No almoço, o prato principal era carne bovina e tive a preocupação de checar a origem do animal, depois das últimas notícias vindas do Brasil. Alguns colegas da Rússia e do Japão entenderam a piada, mas o chefe do comitê de saída da União Europeia, Hon Hilaty Benn, sentado ao meu lado, não sabia sobre o que falávamos.

Após a refeição, uma conversa com um senador foi interrompida por uma jornalista da Turquia: “Lamento atrapalhar, mas a redação no meu país me informa que está ocorrendo um atentado aqui perto do Parlamento. Parece que é um tiroteio”. Eram quase 15 horas.

Não foi exatamente uma troca de tiros e ameaças de bomba não se confirmaram. O sentimento dos funcionários públicos do Parlamento era que “todos sabiam que alguma coisa ia ocorrer em Londres”, depois dos ataques na França e na Alemanha. “O governo só não sabia onde e como seria”, lamentou

uma servidora.

Da sala em que estávamos – os jornalistas e o staff do Parlamento destacado para nos receber –, fomos levados para um pátio interno. “O lugar mais seguro naquele momento”, avisaram.

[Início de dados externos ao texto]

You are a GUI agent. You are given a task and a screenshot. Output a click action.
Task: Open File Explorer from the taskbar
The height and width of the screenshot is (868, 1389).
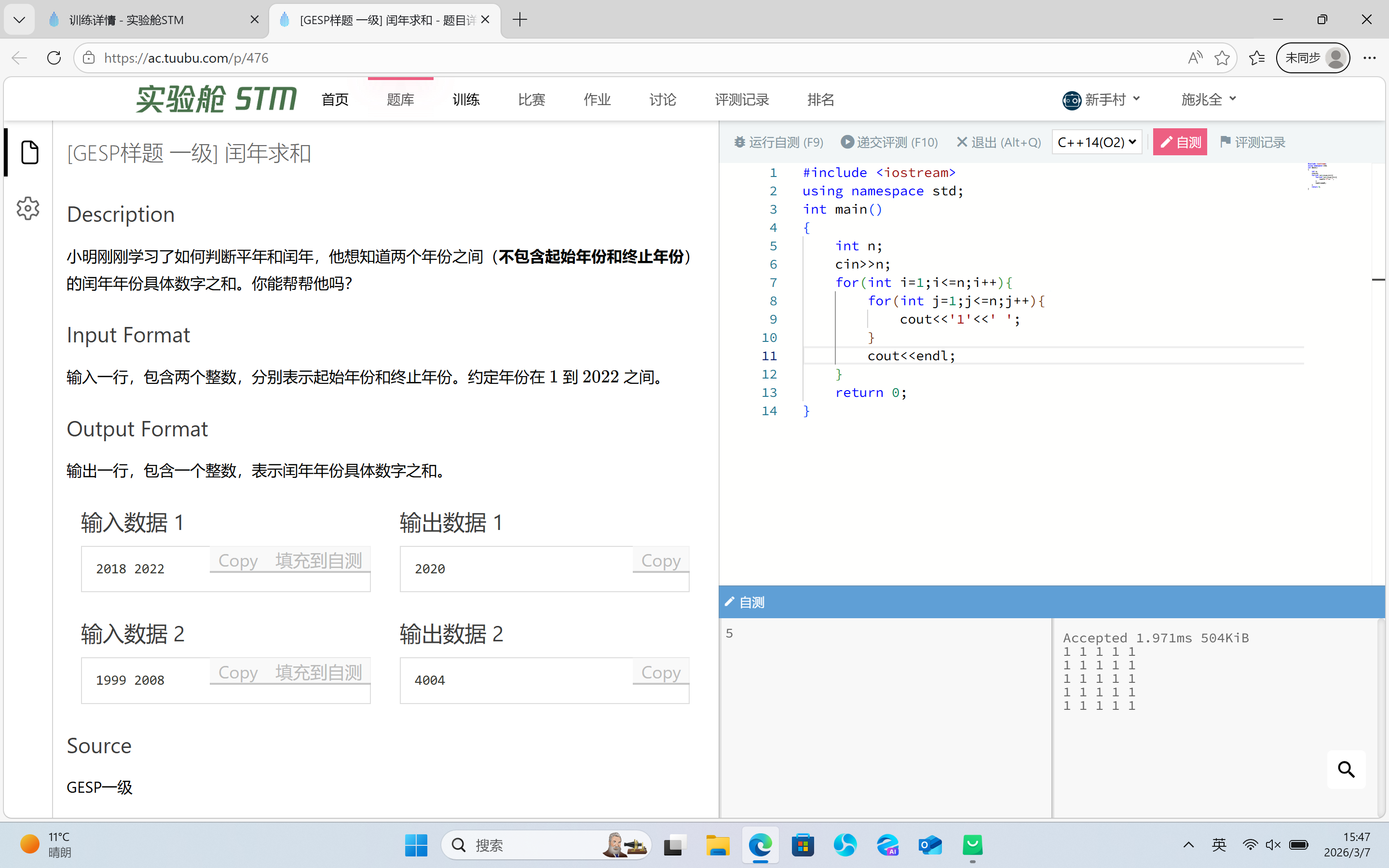718,845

Tudo feito com muita tranquilidade, sem correria, com as pessoas acatando as orientações. No caminho, havia muitos policiais “armados até os dentes”. Tentei alguma informação: “Sem perguntas! Apenas ande!”. Obedeci.

Havia parlamentares no grupo, que a essa altura já atingia cerca de 200 pessoas. Entre elas, duas turmas escolares divertiam- se com os helicópteros que voavam baixo. Crianças começaram a cantar para passar o tempo. Havia cozinheiros, cadeirantes, estudantes, funcionários públicos e... mais jornalistas.

Após mais de uma hora parados no pátio, sem informação, eis que nos mandaram para o Westminster Hall. A essa altura, já éramos cerca de 500 pessoas. Parecia que aquilo já era comum para Londres. Ninguém gritava ou reclamava. Apenas ouviam-se conversas próximas entre colegas e amigos e um silêncio absoluto quando uma autoridade dava alguma nova orientação, sempre seguida à risca.

De lá, fomos encaminhados para a Abadia de Westminster, onde foram servidos água, café e cookies. No caminho, passamos por um corredor de policiais para que ninguém tentasse desviar do trajeto. As crianças e os idosos foram liberados. Então, o processo de saída começou, após o preenchimento de um formulário. Já eram quase 20 horas. Um policial disse que ficamos contidos para que se eliminasse o risco de um suspeito estar no grupo, e a polícia pediu que enviássemos fotos e vídeos que pudessem ajudar nas investigações.